Activity: Only one stretch of the data below is wanted: the lines from the one with "Screen dimensions: 776x1000" through the one with "The width and height of the screenshot is (730, 526).", repeated exactly.
:::::
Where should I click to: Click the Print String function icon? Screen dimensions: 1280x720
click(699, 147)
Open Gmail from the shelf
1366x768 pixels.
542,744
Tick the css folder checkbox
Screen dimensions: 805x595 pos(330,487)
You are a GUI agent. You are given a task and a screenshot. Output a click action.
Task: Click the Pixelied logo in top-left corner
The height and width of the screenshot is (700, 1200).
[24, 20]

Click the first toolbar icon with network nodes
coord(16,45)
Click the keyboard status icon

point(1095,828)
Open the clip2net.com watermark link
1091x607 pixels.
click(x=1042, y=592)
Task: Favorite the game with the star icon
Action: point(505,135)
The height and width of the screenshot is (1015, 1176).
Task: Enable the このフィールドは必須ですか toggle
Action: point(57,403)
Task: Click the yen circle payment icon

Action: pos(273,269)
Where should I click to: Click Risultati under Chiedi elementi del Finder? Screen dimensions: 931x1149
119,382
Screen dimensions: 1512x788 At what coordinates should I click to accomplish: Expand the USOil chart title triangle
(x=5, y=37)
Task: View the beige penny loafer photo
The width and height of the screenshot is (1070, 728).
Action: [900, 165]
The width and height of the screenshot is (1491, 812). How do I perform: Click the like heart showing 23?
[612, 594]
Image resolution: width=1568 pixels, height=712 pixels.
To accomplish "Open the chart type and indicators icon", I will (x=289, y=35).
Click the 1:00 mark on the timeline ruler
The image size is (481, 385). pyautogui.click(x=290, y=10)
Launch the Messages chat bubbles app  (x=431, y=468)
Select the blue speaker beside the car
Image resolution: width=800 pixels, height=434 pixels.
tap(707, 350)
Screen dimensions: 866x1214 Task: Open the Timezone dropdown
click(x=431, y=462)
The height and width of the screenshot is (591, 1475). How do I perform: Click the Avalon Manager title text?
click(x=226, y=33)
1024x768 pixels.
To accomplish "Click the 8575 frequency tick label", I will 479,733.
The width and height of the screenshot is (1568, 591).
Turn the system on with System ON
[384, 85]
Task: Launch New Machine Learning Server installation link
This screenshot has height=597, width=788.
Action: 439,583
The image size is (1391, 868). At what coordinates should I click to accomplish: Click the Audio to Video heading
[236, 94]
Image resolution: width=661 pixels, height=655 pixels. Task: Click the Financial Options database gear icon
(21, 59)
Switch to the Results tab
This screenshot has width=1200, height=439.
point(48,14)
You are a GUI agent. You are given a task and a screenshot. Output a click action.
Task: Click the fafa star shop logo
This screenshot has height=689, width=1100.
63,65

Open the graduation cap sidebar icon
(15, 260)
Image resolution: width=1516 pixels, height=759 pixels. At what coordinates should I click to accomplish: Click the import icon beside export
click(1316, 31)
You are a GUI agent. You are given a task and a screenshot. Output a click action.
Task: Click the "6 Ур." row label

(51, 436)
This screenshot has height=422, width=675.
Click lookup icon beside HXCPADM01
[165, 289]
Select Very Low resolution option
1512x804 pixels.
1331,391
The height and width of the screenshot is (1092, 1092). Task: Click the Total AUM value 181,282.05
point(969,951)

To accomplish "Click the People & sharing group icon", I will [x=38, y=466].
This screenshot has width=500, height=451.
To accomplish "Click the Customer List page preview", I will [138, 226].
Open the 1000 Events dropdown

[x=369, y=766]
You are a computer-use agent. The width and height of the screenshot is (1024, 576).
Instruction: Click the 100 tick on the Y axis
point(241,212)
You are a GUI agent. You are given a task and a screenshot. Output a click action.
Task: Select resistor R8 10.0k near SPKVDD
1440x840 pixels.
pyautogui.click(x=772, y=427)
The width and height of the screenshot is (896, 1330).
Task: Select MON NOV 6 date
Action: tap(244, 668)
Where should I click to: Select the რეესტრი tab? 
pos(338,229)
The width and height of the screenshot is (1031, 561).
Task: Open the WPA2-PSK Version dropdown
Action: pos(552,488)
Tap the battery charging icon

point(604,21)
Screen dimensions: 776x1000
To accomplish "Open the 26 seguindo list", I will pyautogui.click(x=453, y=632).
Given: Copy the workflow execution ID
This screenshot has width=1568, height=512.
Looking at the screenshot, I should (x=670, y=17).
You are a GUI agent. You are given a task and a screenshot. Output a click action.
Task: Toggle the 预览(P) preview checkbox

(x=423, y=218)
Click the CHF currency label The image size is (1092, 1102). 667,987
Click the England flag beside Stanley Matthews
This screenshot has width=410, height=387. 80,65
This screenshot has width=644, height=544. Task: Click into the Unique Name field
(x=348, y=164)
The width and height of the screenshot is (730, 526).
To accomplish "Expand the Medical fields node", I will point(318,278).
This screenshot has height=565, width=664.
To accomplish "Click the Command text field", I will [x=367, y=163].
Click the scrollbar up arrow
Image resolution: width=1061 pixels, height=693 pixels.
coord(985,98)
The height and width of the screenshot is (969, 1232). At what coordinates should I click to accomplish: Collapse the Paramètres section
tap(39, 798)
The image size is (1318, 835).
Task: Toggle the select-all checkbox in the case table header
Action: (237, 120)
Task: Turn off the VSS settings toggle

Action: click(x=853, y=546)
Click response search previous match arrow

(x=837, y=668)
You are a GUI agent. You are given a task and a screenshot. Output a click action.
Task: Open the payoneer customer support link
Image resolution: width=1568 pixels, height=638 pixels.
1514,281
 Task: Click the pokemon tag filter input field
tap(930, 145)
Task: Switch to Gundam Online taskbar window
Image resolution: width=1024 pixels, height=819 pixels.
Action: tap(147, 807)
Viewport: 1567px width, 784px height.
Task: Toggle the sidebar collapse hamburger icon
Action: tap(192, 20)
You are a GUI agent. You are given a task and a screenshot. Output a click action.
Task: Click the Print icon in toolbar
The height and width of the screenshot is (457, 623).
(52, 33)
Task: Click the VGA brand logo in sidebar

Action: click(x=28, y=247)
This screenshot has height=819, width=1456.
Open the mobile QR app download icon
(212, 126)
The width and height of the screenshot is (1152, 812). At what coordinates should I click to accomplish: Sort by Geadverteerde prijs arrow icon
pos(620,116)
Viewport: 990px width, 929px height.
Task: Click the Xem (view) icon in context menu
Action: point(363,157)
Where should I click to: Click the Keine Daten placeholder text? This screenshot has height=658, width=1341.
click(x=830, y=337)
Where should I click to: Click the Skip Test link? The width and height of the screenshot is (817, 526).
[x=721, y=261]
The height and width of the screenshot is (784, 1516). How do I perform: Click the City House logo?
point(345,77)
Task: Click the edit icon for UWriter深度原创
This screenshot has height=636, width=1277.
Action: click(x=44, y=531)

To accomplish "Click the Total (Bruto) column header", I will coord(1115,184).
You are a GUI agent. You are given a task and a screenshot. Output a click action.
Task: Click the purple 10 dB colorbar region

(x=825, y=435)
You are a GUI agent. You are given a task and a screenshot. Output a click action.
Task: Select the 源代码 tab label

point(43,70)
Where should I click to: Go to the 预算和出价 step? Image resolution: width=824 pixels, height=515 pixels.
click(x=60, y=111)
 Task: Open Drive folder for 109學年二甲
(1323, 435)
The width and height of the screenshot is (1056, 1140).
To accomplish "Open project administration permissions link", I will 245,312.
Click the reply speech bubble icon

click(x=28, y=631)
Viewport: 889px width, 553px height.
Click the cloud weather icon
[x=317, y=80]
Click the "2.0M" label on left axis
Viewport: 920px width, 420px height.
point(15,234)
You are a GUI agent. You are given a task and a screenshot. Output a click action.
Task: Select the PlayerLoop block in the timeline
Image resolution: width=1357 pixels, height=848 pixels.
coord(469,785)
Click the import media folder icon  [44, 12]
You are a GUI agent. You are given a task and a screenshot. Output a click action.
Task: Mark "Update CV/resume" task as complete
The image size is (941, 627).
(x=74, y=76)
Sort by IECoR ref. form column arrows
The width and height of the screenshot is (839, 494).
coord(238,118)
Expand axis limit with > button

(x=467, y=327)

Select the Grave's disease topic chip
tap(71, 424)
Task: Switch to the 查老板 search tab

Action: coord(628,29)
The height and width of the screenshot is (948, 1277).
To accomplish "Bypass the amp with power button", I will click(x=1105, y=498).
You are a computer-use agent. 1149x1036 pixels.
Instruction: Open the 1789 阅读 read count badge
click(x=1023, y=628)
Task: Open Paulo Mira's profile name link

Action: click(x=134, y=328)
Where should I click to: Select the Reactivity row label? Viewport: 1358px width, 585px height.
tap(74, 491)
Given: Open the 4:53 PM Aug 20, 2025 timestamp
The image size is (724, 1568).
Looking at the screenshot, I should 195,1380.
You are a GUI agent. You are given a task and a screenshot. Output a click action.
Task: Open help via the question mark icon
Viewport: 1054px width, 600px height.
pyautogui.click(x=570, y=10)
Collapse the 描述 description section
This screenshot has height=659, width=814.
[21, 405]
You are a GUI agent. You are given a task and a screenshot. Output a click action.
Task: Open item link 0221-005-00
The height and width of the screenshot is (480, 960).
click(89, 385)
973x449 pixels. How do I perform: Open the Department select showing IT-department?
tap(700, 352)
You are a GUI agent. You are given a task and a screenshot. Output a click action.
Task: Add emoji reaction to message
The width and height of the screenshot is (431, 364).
:::::
Solution:
Screen dimensions: 776x1000
To accomplish "Open the 26 seguindo list", I will pyautogui.click(x=453, y=632).
Given: Copy the workflow execution ID
This screenshot has width=1568, height=512.
Looking at the screenshot, I should (x=670, y=17).
You are a GUI agent. You are given a task and a screenshot. Output a click action.
Task: Toggle the 预览(P) preview checkbox

(x=423, y=218)
Click the CHF currency label The image size is (1092, 1102). 667,987
Click the England flag beside Stanley Matthews
This screenshot has width=410, height=387. 80,65
This screenshot has width=644, height=544. Task: Click into the Unique Name field
(x=348, y=164)
The width and height of the screenshot is (730, 526).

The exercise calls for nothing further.